▶ **Problem requirements**: Write out every line exactly, from the first line of the records below through the line that contains "Ferrari (96, 2381)".

○ ○ ○ ○

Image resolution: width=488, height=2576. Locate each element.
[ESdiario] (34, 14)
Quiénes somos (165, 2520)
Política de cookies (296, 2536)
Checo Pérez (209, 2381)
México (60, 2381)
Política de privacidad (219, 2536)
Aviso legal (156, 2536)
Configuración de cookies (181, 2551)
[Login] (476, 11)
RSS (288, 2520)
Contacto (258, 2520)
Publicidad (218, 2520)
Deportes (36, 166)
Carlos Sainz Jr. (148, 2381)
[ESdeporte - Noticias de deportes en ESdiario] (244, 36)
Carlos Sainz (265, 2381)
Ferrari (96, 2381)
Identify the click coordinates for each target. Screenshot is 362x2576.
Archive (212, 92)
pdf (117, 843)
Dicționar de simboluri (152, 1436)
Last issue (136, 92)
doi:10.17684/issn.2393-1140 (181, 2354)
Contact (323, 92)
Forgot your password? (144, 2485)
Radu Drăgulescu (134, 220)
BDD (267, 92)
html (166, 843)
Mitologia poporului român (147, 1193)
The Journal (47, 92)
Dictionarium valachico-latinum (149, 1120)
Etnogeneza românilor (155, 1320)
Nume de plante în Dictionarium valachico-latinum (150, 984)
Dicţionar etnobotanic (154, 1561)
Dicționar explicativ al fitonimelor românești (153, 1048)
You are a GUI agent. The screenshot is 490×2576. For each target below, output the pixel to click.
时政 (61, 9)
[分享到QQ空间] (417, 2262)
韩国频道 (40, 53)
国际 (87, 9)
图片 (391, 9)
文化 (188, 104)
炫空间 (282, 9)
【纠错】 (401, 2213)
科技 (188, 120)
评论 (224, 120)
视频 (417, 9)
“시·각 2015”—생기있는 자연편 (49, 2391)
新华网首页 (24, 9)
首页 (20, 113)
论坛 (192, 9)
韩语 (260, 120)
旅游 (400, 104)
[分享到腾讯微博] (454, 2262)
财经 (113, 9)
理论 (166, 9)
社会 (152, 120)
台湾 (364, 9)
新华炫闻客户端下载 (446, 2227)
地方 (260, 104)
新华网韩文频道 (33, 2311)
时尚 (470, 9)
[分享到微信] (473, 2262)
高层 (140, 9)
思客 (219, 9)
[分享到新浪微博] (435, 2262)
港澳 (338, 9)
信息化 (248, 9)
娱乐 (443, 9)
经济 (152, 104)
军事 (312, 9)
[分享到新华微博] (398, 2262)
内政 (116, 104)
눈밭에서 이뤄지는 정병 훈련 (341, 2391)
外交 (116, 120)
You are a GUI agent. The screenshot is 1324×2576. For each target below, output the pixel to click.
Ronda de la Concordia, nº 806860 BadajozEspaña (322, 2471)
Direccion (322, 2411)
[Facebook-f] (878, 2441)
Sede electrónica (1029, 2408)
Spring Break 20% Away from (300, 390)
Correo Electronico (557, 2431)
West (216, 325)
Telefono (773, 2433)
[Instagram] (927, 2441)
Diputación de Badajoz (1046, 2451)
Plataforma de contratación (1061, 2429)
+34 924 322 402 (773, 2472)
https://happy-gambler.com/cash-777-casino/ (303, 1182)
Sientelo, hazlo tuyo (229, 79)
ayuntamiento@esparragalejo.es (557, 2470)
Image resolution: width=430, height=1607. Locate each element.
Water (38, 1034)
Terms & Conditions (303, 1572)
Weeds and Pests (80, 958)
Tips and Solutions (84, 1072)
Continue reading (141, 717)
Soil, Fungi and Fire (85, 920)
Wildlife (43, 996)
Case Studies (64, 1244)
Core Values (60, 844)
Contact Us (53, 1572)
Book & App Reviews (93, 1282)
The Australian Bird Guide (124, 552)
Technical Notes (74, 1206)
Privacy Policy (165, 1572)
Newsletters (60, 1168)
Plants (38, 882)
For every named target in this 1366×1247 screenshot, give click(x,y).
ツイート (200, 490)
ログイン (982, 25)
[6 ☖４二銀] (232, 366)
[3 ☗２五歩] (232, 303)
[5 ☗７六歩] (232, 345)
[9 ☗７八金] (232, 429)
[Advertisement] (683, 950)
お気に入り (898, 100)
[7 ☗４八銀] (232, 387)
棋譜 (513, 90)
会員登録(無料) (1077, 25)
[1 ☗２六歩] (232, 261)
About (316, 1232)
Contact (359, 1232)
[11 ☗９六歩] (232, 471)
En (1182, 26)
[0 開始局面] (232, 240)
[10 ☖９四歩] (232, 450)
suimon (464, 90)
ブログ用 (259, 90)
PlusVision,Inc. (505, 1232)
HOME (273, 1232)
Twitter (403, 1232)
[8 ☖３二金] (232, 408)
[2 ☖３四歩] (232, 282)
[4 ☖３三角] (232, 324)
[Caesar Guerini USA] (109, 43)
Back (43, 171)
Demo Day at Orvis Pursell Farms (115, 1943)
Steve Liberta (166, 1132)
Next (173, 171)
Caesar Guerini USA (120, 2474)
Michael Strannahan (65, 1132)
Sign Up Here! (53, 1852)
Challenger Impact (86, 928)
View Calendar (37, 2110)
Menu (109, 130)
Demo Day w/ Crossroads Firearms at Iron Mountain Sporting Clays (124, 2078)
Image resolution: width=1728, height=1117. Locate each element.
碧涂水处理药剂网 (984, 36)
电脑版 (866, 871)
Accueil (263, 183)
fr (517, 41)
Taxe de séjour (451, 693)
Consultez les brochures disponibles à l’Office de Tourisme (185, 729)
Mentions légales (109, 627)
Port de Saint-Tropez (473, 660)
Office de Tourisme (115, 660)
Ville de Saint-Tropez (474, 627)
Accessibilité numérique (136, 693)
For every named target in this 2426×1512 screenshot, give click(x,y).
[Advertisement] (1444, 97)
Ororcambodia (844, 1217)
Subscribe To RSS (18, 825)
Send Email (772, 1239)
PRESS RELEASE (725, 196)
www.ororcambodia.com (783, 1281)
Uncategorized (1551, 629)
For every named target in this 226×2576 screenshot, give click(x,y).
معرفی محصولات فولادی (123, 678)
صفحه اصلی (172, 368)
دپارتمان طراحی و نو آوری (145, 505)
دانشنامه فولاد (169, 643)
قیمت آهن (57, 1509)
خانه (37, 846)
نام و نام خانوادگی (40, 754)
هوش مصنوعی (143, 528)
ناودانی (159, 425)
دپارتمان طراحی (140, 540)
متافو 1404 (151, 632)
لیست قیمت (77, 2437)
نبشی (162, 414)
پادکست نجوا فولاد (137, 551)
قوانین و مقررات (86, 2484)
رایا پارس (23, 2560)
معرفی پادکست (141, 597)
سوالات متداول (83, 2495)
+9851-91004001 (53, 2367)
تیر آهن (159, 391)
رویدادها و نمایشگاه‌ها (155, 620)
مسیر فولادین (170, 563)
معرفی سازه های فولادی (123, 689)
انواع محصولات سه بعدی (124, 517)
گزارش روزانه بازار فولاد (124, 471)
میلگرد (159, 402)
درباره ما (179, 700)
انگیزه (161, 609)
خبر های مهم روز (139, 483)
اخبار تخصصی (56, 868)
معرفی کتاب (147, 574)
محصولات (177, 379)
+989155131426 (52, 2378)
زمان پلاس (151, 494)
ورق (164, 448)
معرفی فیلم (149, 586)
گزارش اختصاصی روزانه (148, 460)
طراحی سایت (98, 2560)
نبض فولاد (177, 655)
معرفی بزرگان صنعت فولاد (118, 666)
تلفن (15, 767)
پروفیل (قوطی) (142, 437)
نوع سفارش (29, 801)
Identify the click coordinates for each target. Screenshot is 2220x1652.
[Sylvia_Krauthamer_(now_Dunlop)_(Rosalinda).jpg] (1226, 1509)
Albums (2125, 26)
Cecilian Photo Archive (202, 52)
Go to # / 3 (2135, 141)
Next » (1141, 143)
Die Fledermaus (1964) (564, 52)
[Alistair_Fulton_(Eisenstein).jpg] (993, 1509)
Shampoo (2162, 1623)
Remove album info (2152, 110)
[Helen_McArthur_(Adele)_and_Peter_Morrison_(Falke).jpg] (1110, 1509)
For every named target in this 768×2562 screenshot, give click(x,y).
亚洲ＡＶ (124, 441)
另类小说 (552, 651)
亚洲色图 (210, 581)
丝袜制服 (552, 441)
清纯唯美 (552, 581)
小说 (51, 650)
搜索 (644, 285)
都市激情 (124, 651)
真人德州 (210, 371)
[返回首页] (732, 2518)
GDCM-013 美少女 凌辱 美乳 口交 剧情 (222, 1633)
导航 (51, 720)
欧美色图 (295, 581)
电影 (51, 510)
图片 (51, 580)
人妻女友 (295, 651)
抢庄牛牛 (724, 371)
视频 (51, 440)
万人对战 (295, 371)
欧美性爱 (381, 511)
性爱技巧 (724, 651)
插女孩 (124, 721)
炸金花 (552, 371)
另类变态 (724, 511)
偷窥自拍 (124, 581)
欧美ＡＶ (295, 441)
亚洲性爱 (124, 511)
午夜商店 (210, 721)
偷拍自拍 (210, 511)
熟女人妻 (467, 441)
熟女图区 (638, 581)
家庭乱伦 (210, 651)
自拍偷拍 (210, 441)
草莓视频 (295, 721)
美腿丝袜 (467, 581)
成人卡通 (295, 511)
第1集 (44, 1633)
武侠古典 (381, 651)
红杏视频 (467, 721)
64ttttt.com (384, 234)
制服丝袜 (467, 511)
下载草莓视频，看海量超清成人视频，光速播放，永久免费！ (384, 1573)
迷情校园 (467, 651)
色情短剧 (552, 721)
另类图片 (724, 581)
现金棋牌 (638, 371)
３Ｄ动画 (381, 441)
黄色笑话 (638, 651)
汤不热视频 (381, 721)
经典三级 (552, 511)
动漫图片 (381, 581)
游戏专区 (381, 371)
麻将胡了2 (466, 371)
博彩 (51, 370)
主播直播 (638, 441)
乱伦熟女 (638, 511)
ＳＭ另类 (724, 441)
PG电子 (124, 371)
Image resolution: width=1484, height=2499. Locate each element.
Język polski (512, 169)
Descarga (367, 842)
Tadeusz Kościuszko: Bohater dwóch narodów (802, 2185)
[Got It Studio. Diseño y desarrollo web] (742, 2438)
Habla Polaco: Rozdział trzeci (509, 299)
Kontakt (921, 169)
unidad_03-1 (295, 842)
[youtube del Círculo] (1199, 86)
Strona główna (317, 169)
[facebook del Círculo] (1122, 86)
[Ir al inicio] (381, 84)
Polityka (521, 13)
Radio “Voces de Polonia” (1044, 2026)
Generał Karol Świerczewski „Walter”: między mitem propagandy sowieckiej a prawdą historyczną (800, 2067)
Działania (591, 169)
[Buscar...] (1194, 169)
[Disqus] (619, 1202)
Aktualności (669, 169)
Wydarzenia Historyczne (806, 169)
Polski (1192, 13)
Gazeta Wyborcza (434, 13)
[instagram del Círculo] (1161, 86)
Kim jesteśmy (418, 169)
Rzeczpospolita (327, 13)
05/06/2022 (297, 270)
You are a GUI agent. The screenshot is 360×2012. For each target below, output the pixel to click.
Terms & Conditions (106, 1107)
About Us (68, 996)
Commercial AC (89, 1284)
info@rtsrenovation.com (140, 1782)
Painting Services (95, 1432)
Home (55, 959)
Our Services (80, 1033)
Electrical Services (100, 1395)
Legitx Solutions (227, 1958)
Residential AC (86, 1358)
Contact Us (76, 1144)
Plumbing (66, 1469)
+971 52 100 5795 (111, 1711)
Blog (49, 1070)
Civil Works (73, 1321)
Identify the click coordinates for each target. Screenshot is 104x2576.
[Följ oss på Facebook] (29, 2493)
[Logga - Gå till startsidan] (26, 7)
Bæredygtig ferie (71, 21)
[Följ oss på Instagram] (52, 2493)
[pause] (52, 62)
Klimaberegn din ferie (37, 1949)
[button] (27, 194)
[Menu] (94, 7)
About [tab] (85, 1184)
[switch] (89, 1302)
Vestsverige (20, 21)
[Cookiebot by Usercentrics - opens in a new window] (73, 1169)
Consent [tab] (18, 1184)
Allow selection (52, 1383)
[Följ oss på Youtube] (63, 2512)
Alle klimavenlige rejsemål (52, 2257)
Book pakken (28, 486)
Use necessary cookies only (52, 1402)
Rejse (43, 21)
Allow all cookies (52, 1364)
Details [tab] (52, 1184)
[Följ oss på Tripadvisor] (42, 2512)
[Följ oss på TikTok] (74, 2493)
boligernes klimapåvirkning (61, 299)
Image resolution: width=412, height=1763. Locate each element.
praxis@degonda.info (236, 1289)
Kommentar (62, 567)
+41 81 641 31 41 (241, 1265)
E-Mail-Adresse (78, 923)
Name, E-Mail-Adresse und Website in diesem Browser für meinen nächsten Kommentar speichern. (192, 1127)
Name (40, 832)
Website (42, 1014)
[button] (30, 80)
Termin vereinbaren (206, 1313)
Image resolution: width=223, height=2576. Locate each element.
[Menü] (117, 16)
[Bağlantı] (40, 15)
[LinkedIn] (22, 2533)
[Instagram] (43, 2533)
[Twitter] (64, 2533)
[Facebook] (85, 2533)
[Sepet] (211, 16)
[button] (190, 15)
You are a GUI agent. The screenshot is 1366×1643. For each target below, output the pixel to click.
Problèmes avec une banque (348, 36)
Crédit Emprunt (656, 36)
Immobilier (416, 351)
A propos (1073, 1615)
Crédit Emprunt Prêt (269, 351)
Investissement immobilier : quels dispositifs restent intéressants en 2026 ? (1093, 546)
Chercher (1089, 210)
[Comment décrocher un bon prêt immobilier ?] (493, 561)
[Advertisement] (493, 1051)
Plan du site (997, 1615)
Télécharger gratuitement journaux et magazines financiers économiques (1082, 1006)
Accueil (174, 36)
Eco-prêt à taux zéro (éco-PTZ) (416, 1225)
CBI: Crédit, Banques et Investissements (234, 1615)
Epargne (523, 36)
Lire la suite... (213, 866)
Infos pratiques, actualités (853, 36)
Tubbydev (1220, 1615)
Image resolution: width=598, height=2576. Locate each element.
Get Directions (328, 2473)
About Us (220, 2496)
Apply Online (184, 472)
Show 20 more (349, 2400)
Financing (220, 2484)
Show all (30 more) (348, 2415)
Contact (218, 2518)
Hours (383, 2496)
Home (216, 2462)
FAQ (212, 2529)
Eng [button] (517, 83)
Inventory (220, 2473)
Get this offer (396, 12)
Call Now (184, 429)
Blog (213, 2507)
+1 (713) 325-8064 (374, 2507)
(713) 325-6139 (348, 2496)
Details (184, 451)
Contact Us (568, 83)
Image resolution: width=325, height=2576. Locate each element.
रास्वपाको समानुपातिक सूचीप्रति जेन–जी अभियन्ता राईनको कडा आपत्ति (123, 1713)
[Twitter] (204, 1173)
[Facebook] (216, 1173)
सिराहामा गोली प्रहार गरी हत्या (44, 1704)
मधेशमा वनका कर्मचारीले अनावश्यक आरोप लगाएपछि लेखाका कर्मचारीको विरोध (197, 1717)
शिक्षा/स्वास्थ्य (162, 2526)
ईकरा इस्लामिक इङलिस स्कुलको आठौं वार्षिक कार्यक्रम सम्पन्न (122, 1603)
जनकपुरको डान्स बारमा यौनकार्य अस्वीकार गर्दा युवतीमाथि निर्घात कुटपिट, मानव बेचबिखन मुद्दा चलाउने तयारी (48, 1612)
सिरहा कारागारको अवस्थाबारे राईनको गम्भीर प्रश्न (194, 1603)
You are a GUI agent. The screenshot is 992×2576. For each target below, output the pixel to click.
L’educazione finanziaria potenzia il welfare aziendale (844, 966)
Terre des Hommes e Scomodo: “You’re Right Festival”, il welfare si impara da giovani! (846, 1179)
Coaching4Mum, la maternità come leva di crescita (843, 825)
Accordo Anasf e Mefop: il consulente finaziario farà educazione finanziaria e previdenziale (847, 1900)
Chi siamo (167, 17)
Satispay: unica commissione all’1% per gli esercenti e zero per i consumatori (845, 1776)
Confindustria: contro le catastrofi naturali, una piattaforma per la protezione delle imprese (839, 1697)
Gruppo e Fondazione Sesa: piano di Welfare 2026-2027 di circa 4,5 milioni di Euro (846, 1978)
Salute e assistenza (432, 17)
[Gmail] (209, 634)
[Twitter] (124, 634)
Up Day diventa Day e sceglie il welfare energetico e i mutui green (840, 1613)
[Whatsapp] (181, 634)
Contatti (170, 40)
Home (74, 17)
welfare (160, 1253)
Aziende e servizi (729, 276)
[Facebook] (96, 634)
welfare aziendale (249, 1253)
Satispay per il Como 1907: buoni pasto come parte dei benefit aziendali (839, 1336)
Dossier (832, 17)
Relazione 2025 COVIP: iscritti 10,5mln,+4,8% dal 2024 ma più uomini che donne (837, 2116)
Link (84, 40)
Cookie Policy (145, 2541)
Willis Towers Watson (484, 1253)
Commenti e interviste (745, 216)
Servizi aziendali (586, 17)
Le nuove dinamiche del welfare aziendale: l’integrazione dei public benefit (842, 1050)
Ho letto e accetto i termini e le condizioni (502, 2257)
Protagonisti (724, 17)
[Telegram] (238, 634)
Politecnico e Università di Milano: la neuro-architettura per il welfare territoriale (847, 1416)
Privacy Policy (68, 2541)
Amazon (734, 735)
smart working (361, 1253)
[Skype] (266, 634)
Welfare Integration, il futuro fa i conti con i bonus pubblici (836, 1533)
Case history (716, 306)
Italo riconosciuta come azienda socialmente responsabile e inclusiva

○ ○ ○ ○

▶ **Answer**:
Image resolution: width=488, height=2576. Locate each element.
[ESdiario] (34, 14)
Quiénes somos (165, 2520)
Política de cookies (296, 2536)
Checo Pérez (209, 2381)
México (60, 2381)
Política de privacidad (219, 2536)
Aviso legal (156, 2536)
Configuración de cookies (181, 2551)
[Login] (476, 11)
RSS (288, 2520)
Contacto (258, 2520)
Publicidad (218, 2520)
Deportes (36, 166)
Carlos Sainz Jr. (148, 2381)
[ESdeporte - Noticias de deportes en ESdiario] (244, 36)
Carlos Sainz (265, 2381)
Ferrari (96, 2381)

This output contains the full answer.